Provided entries →
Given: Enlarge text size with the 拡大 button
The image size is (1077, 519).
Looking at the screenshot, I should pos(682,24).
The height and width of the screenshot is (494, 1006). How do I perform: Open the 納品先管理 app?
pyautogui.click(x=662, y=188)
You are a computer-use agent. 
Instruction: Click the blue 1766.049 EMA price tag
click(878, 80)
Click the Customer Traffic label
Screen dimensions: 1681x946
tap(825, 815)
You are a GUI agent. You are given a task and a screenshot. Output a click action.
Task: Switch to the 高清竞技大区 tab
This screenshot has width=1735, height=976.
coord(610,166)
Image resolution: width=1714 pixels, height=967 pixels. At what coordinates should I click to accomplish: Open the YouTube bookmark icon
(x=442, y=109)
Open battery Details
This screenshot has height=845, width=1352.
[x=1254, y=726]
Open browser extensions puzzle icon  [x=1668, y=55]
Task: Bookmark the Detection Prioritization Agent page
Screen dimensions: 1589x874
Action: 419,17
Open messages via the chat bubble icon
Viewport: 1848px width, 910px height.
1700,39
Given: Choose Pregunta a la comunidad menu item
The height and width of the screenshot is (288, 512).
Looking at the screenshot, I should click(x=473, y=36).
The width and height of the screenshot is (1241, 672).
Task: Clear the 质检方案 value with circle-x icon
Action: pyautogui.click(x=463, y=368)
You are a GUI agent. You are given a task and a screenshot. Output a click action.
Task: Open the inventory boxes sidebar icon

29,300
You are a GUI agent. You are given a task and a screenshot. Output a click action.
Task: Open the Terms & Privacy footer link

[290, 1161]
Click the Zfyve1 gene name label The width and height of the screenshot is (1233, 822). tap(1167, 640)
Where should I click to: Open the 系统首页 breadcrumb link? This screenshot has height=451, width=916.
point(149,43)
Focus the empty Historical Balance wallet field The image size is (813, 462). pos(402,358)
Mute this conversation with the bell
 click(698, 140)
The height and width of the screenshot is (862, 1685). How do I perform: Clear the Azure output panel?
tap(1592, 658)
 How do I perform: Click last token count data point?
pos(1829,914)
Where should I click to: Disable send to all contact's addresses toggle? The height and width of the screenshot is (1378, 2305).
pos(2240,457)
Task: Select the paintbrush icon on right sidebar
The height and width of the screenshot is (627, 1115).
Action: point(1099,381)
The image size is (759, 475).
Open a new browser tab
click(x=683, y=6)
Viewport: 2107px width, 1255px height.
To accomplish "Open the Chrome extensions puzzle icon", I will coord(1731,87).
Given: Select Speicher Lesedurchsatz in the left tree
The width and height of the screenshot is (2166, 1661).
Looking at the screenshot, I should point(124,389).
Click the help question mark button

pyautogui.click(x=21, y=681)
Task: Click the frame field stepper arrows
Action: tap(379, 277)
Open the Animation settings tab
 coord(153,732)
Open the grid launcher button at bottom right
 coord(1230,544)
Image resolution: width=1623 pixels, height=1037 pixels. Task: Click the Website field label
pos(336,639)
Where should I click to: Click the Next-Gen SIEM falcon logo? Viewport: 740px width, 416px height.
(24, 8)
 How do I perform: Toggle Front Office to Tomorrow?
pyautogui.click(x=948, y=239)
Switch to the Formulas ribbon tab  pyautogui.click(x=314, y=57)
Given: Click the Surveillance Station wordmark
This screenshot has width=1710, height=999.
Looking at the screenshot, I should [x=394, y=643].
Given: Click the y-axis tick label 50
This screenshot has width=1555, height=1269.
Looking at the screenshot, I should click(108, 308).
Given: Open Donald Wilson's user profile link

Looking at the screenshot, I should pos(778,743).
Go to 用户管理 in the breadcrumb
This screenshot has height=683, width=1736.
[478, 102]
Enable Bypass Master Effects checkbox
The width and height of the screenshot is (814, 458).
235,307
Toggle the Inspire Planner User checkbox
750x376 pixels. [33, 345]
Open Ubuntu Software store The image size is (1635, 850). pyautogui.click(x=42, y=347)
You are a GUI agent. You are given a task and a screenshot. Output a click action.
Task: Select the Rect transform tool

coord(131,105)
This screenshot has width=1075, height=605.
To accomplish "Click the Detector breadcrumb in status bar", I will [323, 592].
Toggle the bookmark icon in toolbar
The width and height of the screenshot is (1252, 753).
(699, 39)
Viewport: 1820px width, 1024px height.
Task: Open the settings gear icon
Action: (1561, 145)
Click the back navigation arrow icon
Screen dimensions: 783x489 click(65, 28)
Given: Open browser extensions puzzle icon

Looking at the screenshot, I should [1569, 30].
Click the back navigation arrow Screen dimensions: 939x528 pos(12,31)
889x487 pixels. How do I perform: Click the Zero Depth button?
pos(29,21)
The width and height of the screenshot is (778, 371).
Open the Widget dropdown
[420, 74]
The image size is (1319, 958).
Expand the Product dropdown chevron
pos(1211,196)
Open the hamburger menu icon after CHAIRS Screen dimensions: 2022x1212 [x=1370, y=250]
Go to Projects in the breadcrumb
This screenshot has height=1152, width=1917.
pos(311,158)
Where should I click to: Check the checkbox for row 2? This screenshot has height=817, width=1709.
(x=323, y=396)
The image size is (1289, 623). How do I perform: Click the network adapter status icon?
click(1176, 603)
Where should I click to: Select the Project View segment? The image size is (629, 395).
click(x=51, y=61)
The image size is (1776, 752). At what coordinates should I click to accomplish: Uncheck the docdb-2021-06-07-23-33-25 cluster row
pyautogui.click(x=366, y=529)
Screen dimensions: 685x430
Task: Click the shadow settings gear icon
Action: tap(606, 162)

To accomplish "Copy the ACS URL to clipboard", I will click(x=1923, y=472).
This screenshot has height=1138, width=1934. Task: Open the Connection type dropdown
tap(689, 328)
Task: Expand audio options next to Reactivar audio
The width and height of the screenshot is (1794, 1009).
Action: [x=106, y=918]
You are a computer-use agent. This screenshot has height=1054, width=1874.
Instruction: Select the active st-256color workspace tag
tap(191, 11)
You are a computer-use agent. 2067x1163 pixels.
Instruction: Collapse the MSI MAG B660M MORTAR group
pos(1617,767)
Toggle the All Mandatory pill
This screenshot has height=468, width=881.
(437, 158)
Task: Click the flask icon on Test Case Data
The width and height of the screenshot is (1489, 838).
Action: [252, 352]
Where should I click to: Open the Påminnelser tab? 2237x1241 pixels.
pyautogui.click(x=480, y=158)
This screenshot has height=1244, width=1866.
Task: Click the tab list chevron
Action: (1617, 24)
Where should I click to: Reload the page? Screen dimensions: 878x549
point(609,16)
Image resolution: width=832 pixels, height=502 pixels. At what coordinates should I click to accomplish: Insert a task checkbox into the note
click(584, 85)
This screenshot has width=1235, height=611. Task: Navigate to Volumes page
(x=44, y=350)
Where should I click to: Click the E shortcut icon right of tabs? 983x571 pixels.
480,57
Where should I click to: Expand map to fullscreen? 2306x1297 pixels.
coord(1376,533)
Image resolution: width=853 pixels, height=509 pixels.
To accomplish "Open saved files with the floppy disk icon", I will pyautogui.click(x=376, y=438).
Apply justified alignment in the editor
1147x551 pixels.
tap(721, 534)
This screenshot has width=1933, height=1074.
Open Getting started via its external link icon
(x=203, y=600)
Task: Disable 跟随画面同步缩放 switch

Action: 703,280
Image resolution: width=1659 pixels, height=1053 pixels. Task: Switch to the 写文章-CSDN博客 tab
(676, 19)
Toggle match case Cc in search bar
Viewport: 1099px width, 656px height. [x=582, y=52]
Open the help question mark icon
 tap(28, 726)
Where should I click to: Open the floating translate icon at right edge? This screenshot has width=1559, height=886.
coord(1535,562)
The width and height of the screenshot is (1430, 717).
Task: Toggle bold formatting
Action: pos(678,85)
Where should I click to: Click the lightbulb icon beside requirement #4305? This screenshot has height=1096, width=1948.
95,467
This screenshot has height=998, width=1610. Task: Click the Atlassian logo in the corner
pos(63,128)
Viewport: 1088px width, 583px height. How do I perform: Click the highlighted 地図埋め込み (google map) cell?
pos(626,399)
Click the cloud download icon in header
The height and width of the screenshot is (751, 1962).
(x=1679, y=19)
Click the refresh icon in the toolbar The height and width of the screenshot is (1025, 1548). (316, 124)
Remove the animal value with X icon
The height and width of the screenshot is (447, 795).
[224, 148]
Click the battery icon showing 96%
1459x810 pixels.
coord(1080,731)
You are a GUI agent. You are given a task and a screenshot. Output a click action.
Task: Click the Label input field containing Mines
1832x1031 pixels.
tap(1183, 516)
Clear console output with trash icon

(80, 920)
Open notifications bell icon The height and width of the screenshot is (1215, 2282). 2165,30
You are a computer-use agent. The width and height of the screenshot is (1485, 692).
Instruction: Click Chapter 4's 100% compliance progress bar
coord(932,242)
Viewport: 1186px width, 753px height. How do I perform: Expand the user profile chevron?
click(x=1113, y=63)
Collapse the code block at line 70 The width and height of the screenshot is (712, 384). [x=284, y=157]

Directions → Take the stretch of lines above from the one containing "Open the Animation settings tab" through the one containing "Go to 用户管理 in the breadcrumb" and repeat it exactly, adding no other line.

Solution →
Open the Animation settings tab
 coord(153,732)
Open the grid launcher button at bottom right
 coord(1230,544)
Image resolution: width=1623 pixels, height=1037 pixels. Task: Click the Website field label
pos(336,639)
Where should I click to: Click the Next-Gen SIEM falcon logo? Viewport: 740px width, 416px height.
(24, 8)
 How do I perform: Toggle Front Office to Tomorrow?
pyautogui.click(x=948, y=239)
Switch to the Formulas ribbon tab  pyautogui.click(x=314, y=57)
Given: Click the Surveillance Station wordmark
This screenshot has width=1710, height=999.
Looking at the screenshot, I should [x=394, y=643].
Given: Click the y-axis tick label 50
This screenshot has width=1555, height=1269.
Looking at the screenshot, I should click(108, 308).
Given: Open Donald Wilson's user profile link

Looking at the screenshot, I should pos(778,743).
Go to 用户管理 in the breadcrumb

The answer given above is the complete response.